═════ Texto extraído ═════

Refere a recorrente que em causa nestes autos está a questão da exclusão da proposta da ora recorrida com base na al. f) do n.º 2 do artigo 70.º conjugado com a al. o) do n.º 2 do artigo 146.º, ambos do CCP (“2 - No relatório preliminar a que se refere o número anterior, o júri deve também propor, fundamentadamente, a exclusão das propostas: (…) o) Cuja análise revele alguma das situações previstas no n.º 2 do artigo 70.º”). Ora, como afirma a recorrente, ao invés de apreciar a dita exclusão à luz daquele dispositivo, o acórdão recorrido apreciou a causa de exclusão prevista na al. b) do mesmo preceito. Conforme consta da Conclusão D., afirma a ora recorrente que “O Tribunal a quo não se pronuncia nem decide acerca do fundamento invocado pela Recorrente, previsto na al. f) do n.º 2 do artigo 70.º do CCP – precisamente aquela que foi expressamente invocada para excluir a proposta da Recorrida/Impugnante, conforme resulta, de resto, dos factos provados”. Acresce a isto que, como se diz na Conclusão C., o Acórdão Recorrido erra no julgamento feito acerca da questão submetida a julgamento de recurso em 2.ª instância, não se pronunciando inclusive sobre a omissão de espécies de trabalhos no plano de trabalhos apresentado (cronograma temporal, al. b) do ponto 6 do convite, apesar de dar tal matéria por assente, quer através do ponto 3, quer 6. da matéria de facto provada) – restringindo especificamente o conhecimento do recurso sobre as omissões dadas por assentes nos planos de mão de obra e equipamentos”. Vejamos se assiste razão à recorrente.

Tendo em atenção a matéria de facto assente, dúvidas não existem de que a proposta da ora recorrida foi excluída com base na al. f) do n.º 2 do artigo 70.º do CCP.

═════ Registos de dados ═════

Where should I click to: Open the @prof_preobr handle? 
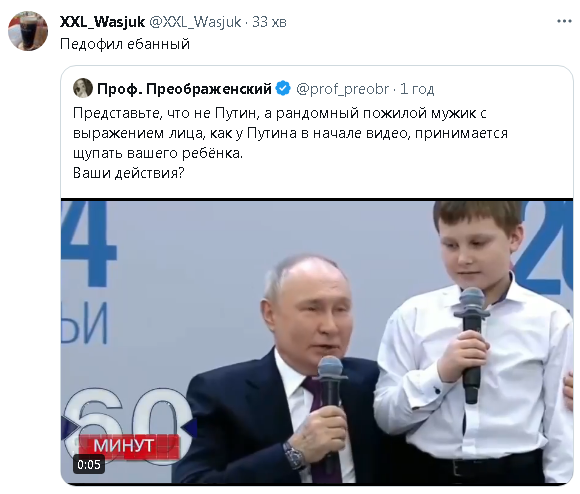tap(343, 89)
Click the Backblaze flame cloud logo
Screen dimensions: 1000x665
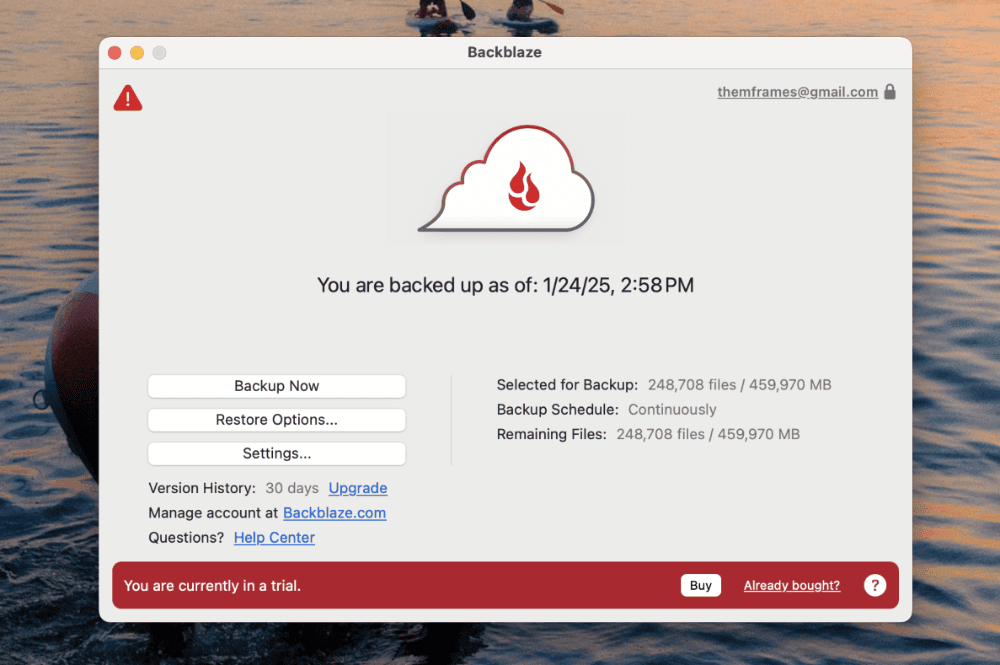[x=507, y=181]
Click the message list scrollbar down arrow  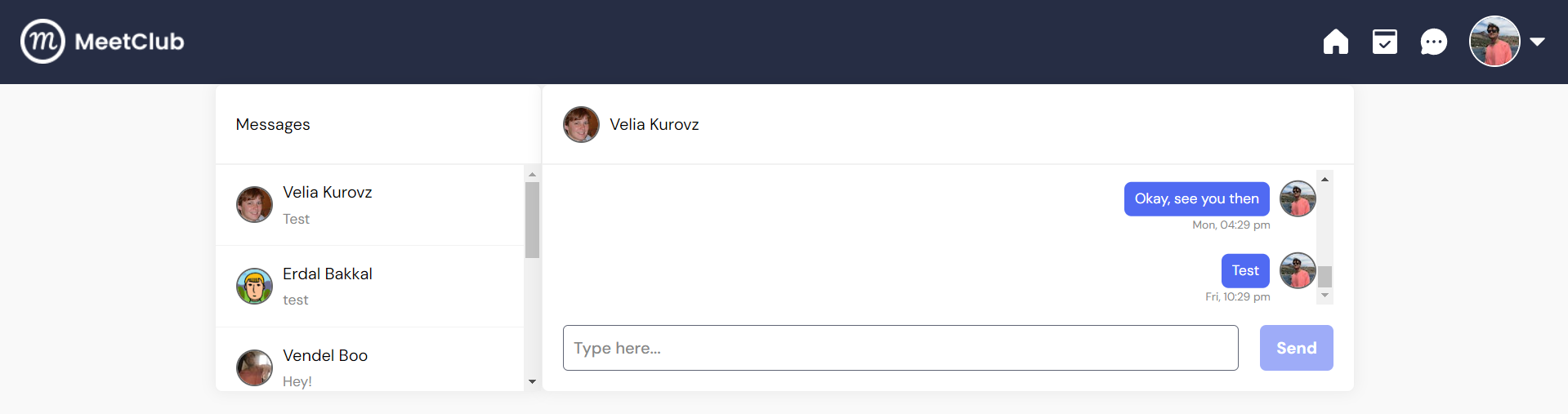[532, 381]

═════

**Instruções dos exercícios:**
- A) Responda a estas perguntas sobre o excerto do acórdão:
(i) Segundo a recorrente, que causa de exclusão apreciou o acórdão recorrido em vez da al. f)?
(ii) Em que conclusão afirma a recorrente que o Tribunal a quo não se pronuncia sobre o fundamento da al. f) do n.º 2 do artigo 70.º do CCP?
(iii) Tendo em conta a matéria de facto assente, com base em que disposição foi excluída a proposta da recorrida?
- B) Como se traduz para inglês esta frase do excerto do acórdão: "Tendo em atenção a matéria de facto assente, dúvidas não existem de que a proposta da ora recorrida foi excluída com base na al. f) do n.º 2 do artigo 70.º do CCP."?
- C) Pode transcrever palavra por palavra o trecho do excerto do acórdão que começa pelas palavras "Tendo em atenção" e termina em "70.º do CCP."?
Os dados não têm aqui qualquer papel.

**Respostas aos exercícios:**
- A)
(i) A causa de exclusão prevista na al. b) do n.º 2 do artigo 70.º do CCP.
(ii) Na Conclusão D.
(iii) Na al. f) do n.º 2 do artigo 70.º do CCP.

- B) In view of the established facts, there is no doubt that the present respondent's bid was excluded on the basis of subparagraph (f) of paragraph 2 of Article 70 of the CCP.

- C)
Tendo em atenção a matéria de facto assente, dúvidas não existem de que a proposta da ora recorrida foi excluída com base na al. f) do n.º 2 do artigo 70.º do CCP.